● WORK TO BE COMPLETED
Using the listing below, set down exactly the lines starting at the line that contains "Click the notification bell icon" and ending at the line that contains "Task: Choose Manage Libraries menu entry", both included, and no others.
*** Block opens ***
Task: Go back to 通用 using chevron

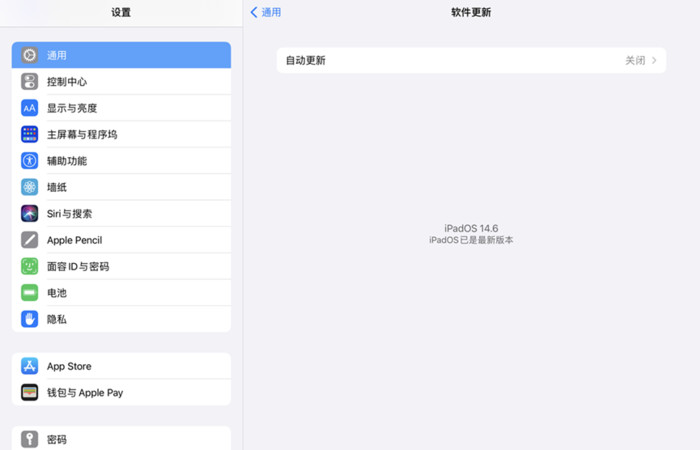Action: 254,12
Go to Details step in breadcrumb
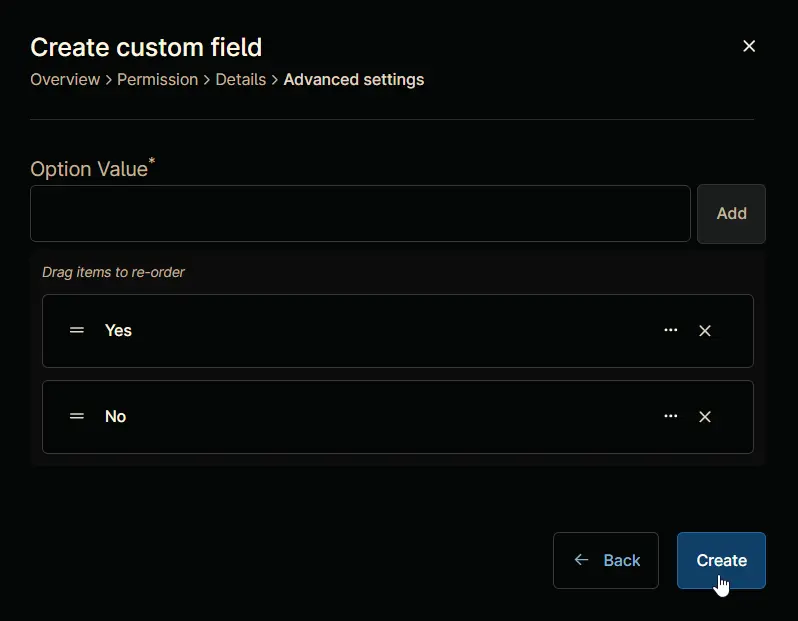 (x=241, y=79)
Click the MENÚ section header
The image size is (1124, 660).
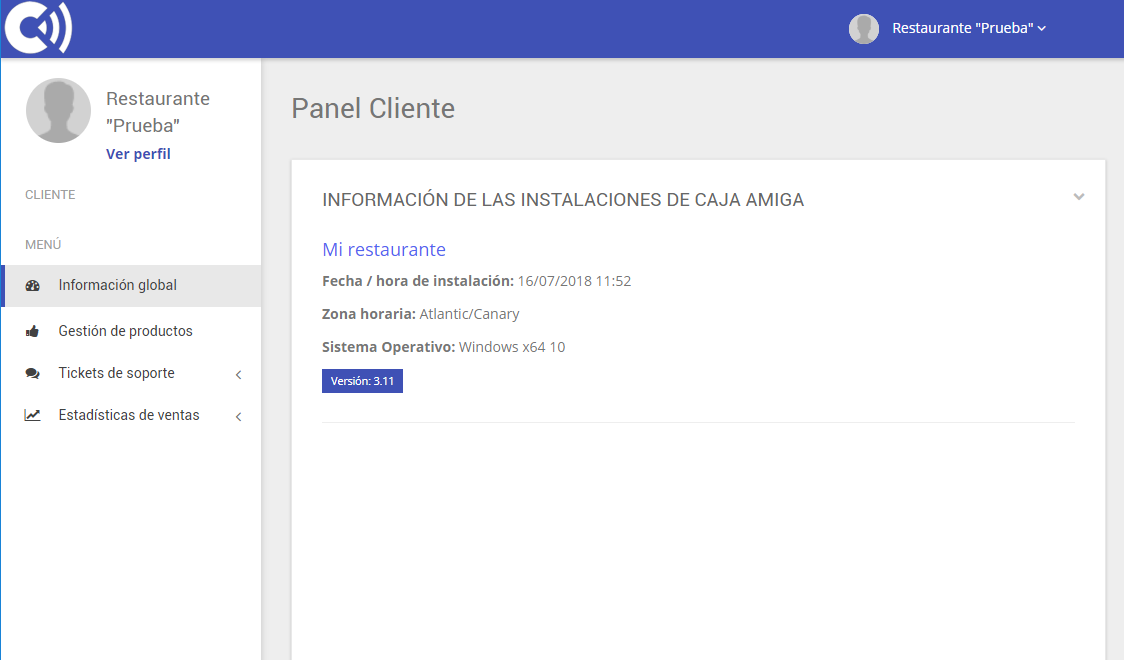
*** Block closes ***
*** Block opens ***
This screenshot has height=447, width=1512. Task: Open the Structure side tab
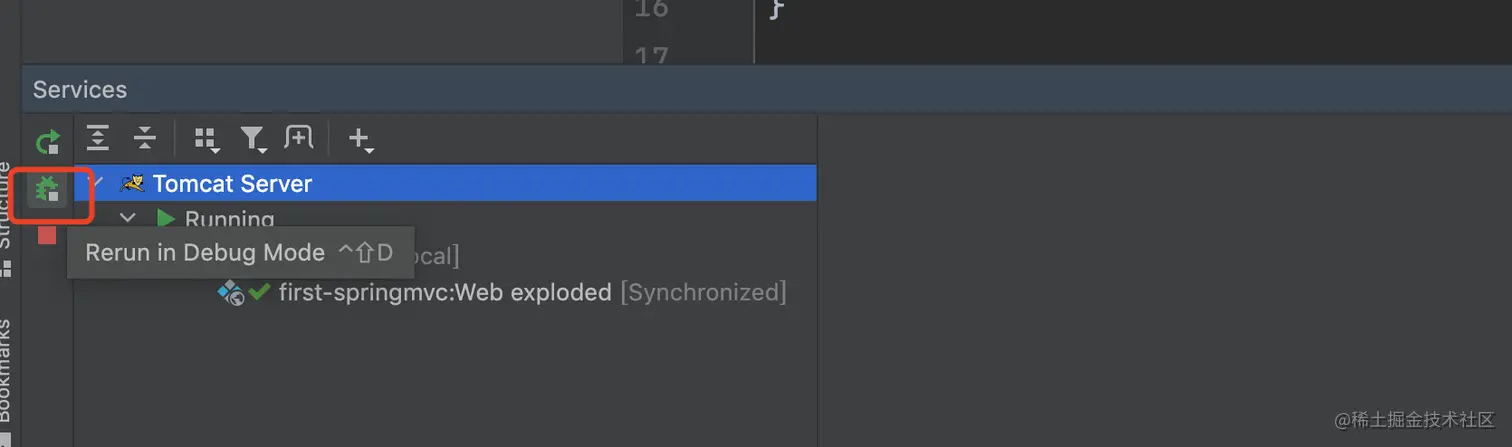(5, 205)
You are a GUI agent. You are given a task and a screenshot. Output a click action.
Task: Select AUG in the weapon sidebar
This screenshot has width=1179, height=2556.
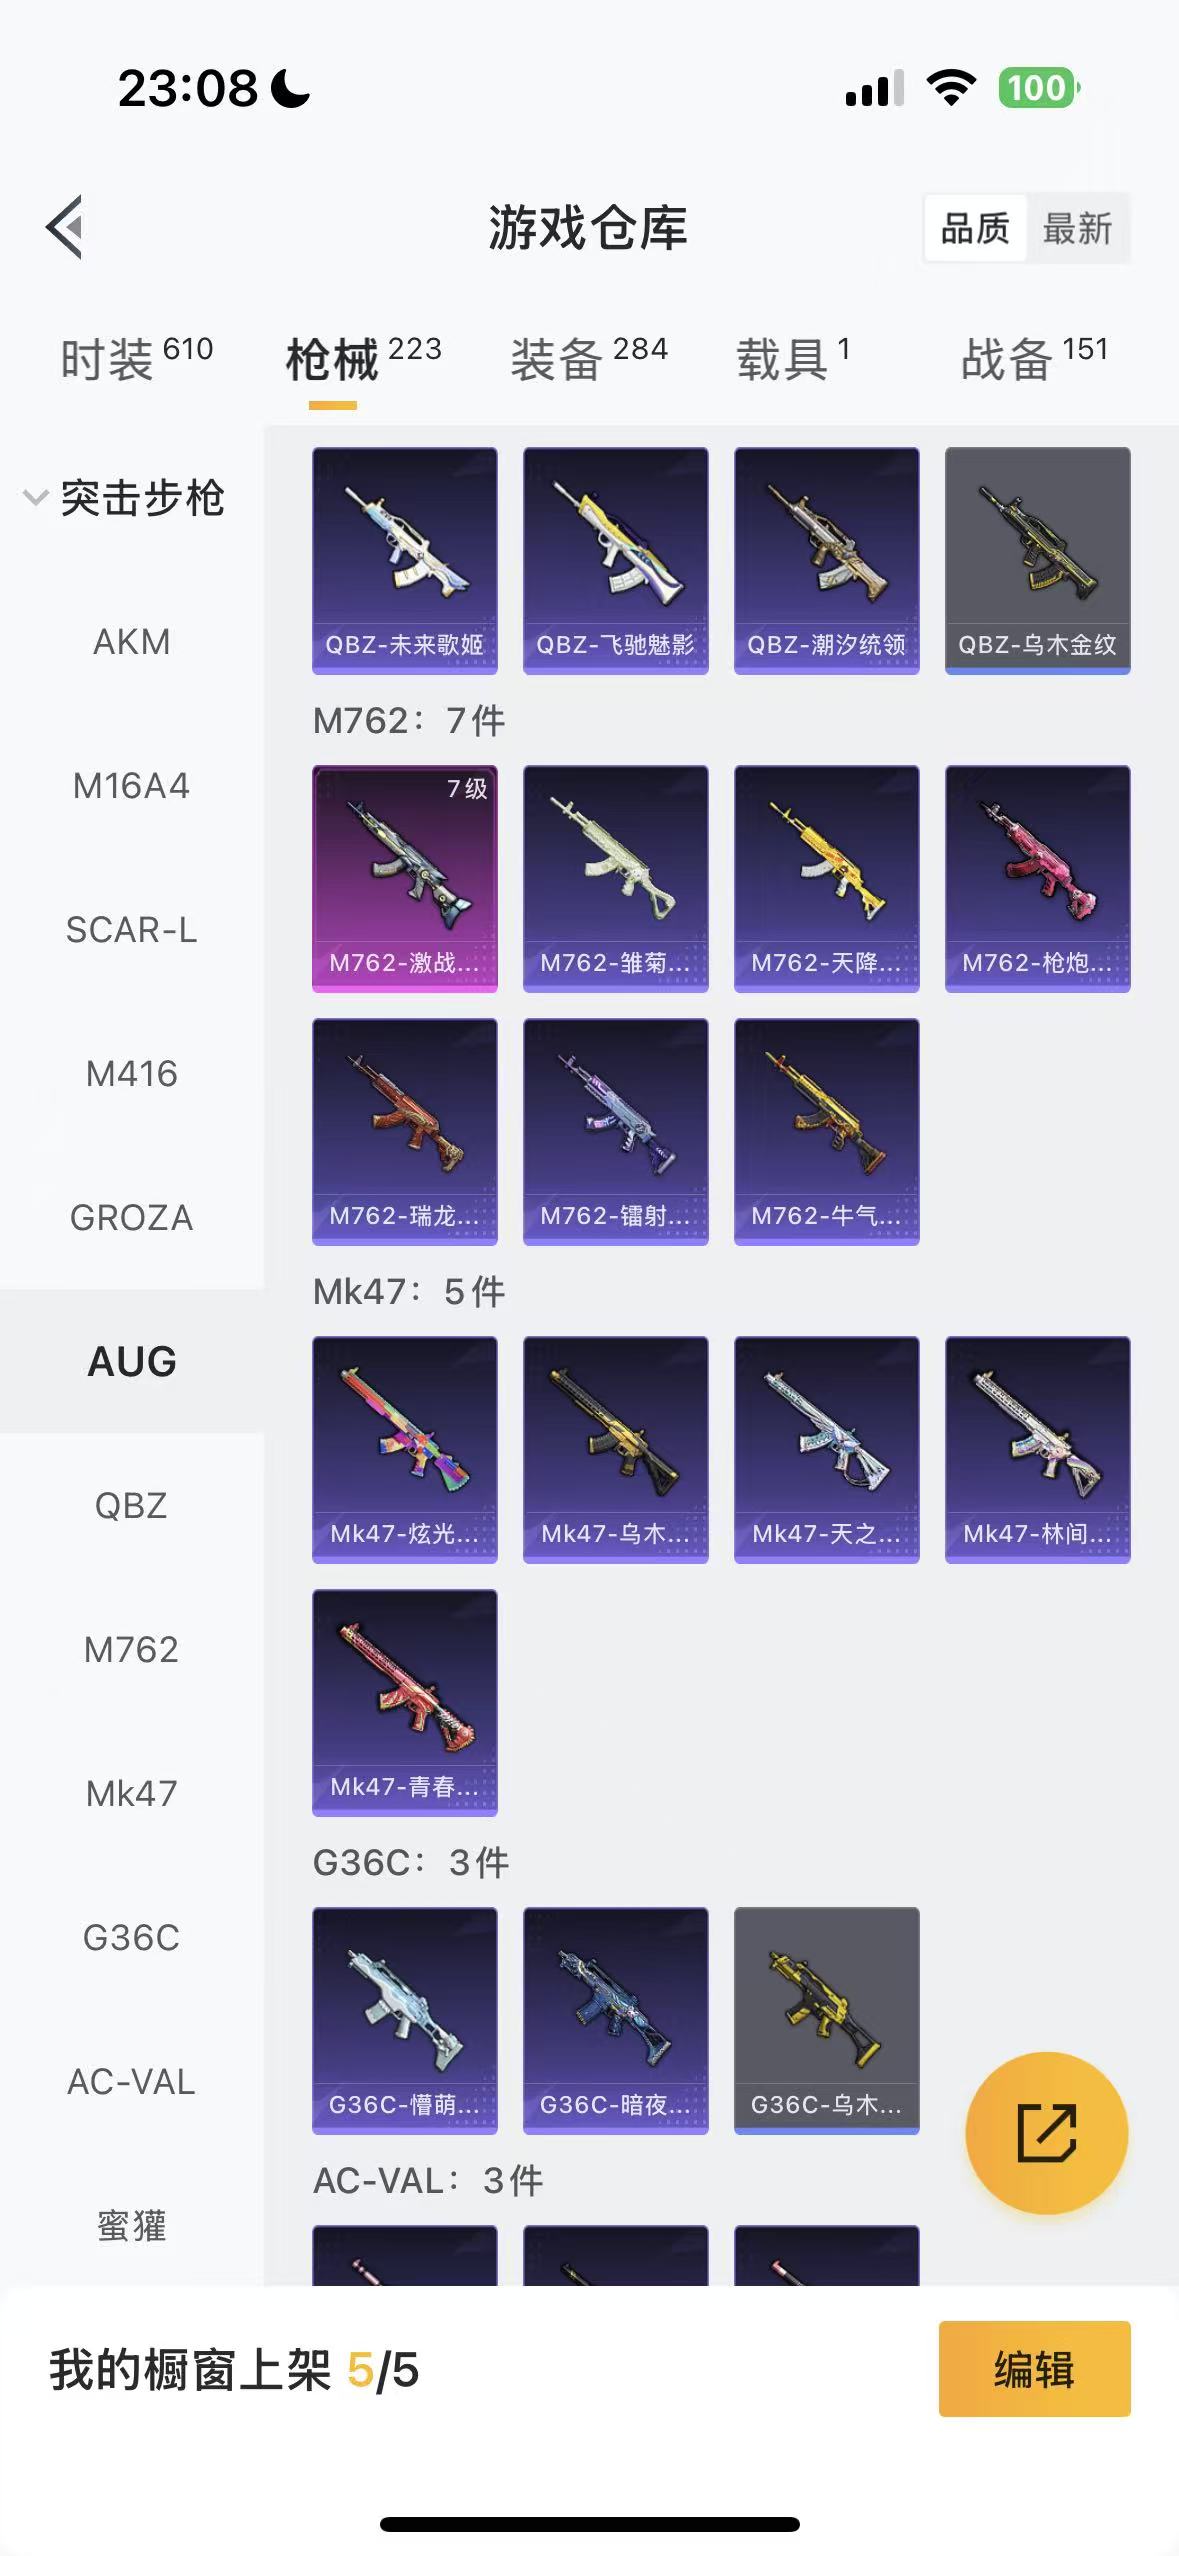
*** Block closes ***
*** Block opens ***
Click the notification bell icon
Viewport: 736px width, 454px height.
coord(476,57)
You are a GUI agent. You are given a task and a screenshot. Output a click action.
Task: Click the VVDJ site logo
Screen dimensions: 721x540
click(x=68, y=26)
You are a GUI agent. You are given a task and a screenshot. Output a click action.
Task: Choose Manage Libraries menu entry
*** Block closes ***
● EXPECTED OUTPUT
Click the notification bell icon
Viewport: 736px width, 454px height.
coord(476,57)
You are a GUI agent. You are given a task and a screenshot. Output a click action.
Task: Click the VVDJ site logo
Screen dimensions: 721x540
click(x=68, y=26)
You are a GUI agent. You are given a task and a screenshot. Output a click action.
Task: Choose Manage Libraries menu entry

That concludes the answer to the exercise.